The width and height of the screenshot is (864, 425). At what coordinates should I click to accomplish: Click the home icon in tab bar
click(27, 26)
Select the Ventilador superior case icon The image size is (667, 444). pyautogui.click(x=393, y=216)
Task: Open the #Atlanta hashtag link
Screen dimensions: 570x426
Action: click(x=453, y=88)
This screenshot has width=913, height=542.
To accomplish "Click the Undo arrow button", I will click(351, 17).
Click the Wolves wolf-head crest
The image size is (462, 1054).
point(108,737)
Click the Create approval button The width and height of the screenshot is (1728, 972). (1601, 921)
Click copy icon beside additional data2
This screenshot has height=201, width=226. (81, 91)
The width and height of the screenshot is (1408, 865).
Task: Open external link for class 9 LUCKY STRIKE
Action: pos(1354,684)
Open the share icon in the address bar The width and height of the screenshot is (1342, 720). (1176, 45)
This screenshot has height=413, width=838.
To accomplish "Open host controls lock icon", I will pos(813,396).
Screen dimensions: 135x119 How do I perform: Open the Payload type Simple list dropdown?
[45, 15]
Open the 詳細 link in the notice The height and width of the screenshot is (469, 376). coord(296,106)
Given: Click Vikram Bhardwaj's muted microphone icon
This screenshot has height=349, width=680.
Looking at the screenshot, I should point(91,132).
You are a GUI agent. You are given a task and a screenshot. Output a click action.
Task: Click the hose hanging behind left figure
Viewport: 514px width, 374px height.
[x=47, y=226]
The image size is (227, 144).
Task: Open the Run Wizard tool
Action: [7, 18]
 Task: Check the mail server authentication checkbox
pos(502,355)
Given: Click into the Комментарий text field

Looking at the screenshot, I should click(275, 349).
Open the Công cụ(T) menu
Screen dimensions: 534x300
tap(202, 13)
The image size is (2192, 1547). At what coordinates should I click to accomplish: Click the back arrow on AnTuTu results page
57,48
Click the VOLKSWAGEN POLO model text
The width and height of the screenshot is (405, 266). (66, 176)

——————

Can you give the rows above again with every "Screen dimensions" swapped for "Display size" and nothing else changed?

The width and height of the screenshot is (864, 425). At what coordinates should I click to accomplish: Click the home icon in tab bar
click(27, 26)
Select the Ventilador superior case icon The image size is (667, 444). pyautogui.click(x=393, y=216)
Task: Open the #Atlanta hashtag link
Display size: 570x426
Action: click(x=453, y=88)
This screenshot has width=913, height=542.
To accomplish "Click the Undo arrow button", I will click(351, 17).
Click the Wolves wolf-head crest
The image size is (462, 1054).
point(108,737)
Click the Create approval button The width and height of the screenshot is (1728, 972). (1601, 921)
Click copy icon beside additional data2
This screenshot has height=201, width=226. (81, 91)
The width and height of the screenshot is (1408, 865).
Task: Open external link for class 9 LUCKY STRIKE
Action: pos(1354,684)
Open the share icon in the address bar The width and height of the screenshot is (1342, 720). (1176, 45)
This screenshot has height=413, width=838.
To accomplish "Open host controls lock icon", I will pos(813,396).
Display size: 135x119 How do I perform: Open the Payload type Simple list dropdown?
[45, 15]
Open the 詳細 link in the notice The height and width of the screenshot is (469, 376). coord(296,106)
Given: Click Vikram Bhardwaj's muted microphone icon
This screenshot has height=349, width=680.
Looking at the screenshot, I should point(91,132).
You are a GUI agent. You are given a task and a screenshot. Output a click action.
Task: Click the hose hanging behind left figure
Viewport: 514px width, 374px height.
[x=47, y=226]
The image size is (227, 144).
Task: Open the Run Wizard tool
Action: [7, 18]
 Task: Check the mail server authentication checkbox
pos(502,355)
Given: Click into the Комментарий text field

Looking at the screenshot, I should click(275, 349).
Open the Công cụ(T) menu
Display size: 534x300
tap(202, 13)
The image size is (2192, 1547). At what coordinates should I click to accomplish: Click the back arrow on AnTuTu results page
57,48
Click the VOLKSWAGEN POLO model text
The width and height of the screenshot is (405, 266). (66, 176)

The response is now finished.